Element and text position data

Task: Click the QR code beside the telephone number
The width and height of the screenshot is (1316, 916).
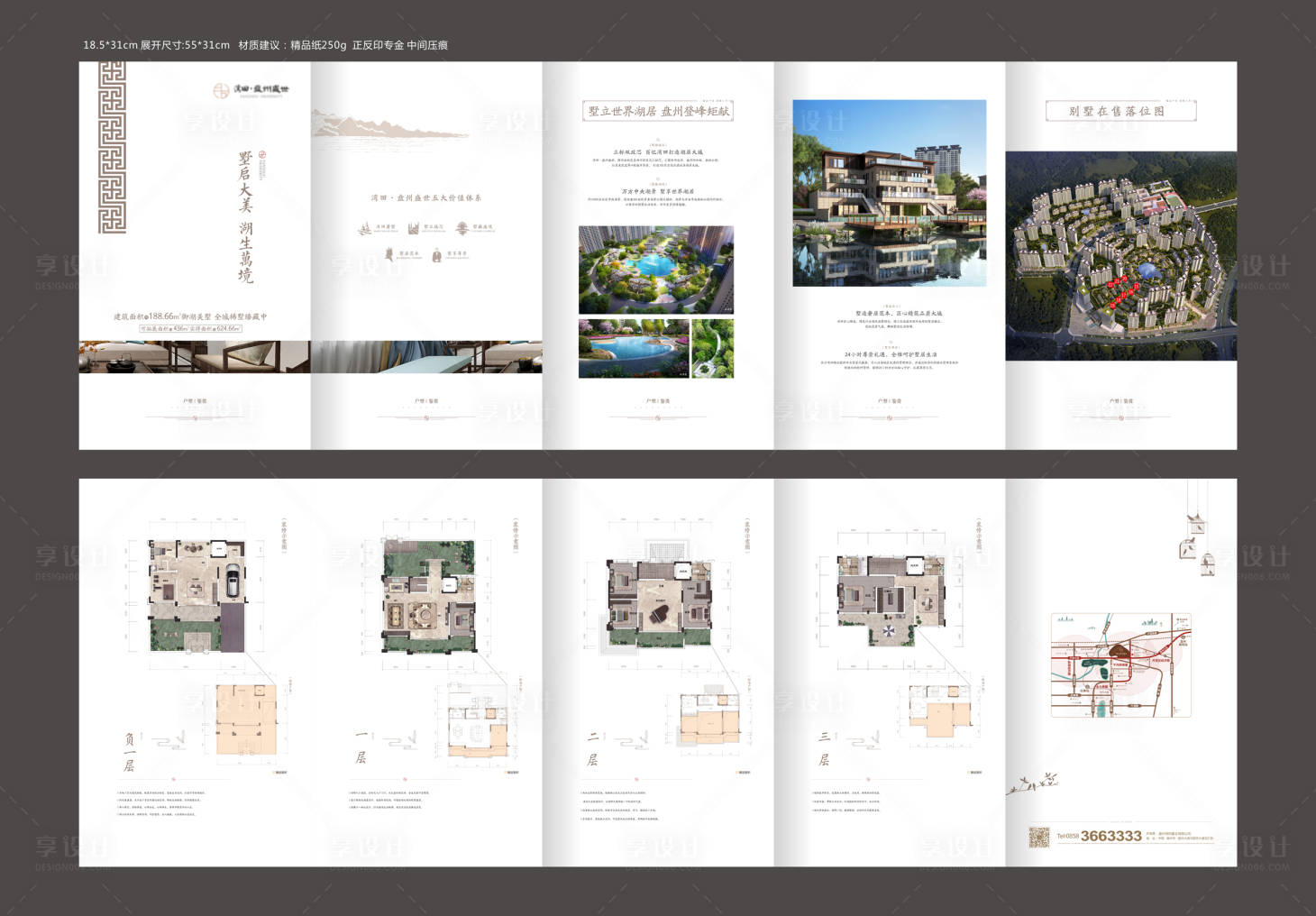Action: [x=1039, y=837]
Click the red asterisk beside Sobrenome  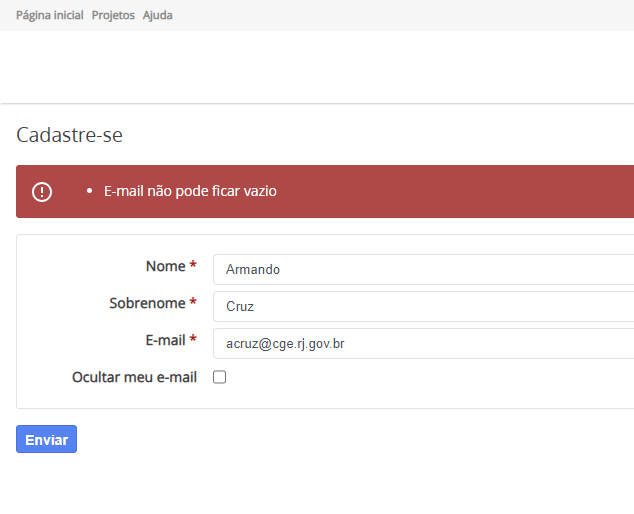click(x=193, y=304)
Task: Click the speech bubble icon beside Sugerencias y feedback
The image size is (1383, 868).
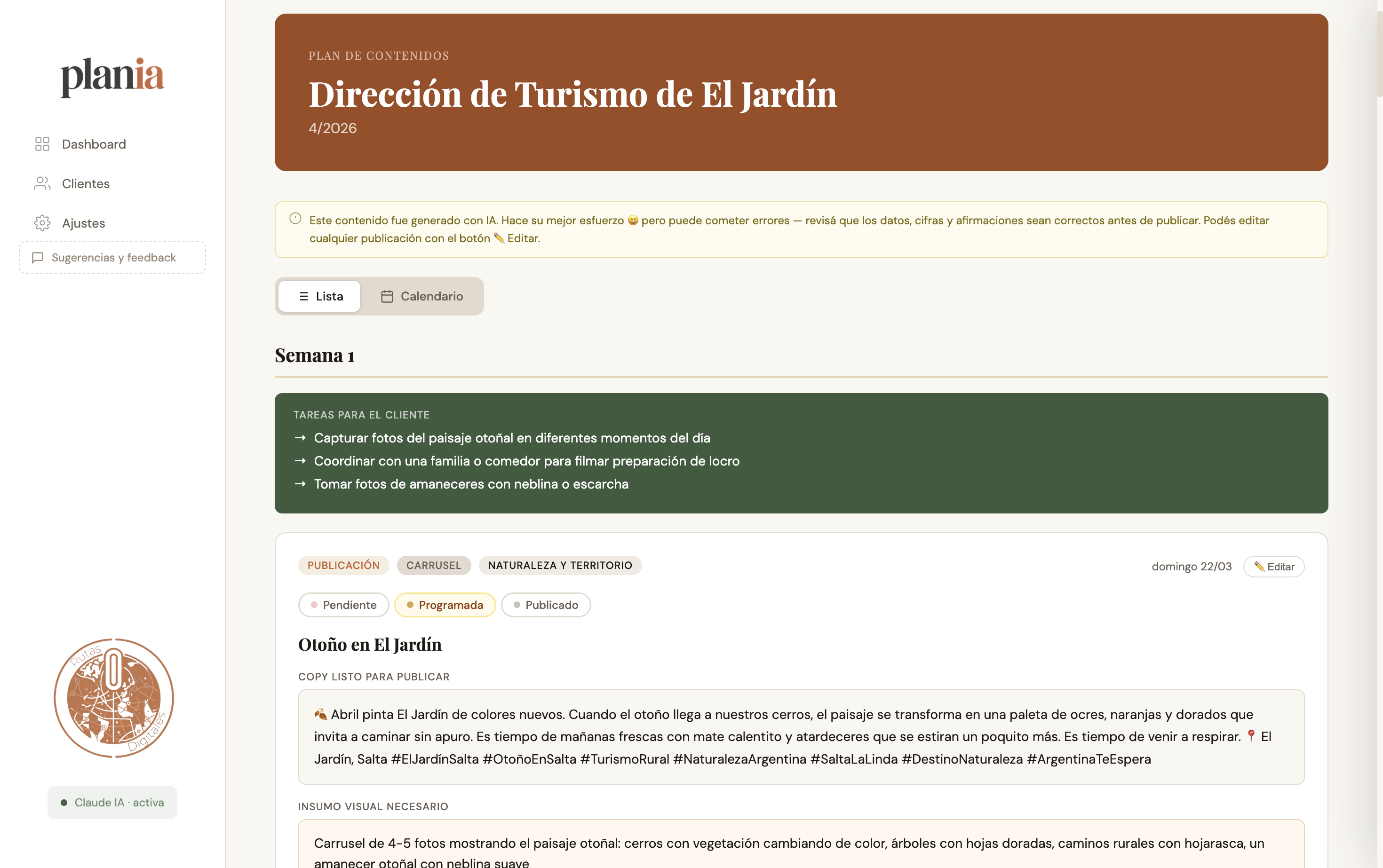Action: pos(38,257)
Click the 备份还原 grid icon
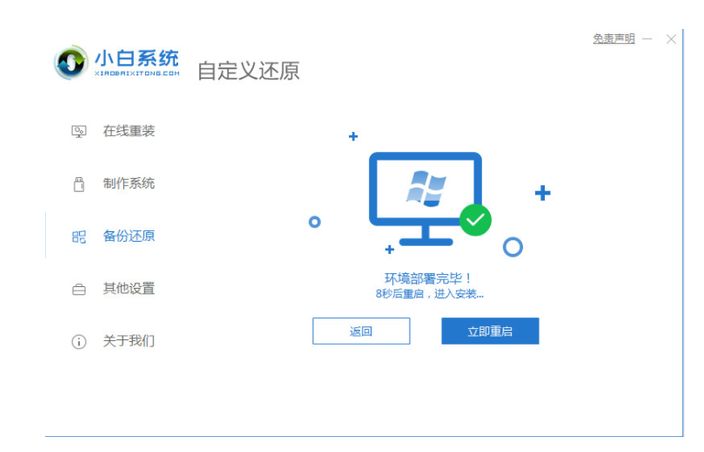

Directions for this task
Rewrite everything from the line containing "Task: Click the speech" down to the end of the material, switching "speech bubble" to "chat bubble" and keeping all else the same. Omit the pictures from your answer.

Exercise output
Task: Click the chat bubble icon beside Sugerencias y feedback
The image size is (1383, 868).
Action: pos(38,257)
Click the 备份还原 grid icon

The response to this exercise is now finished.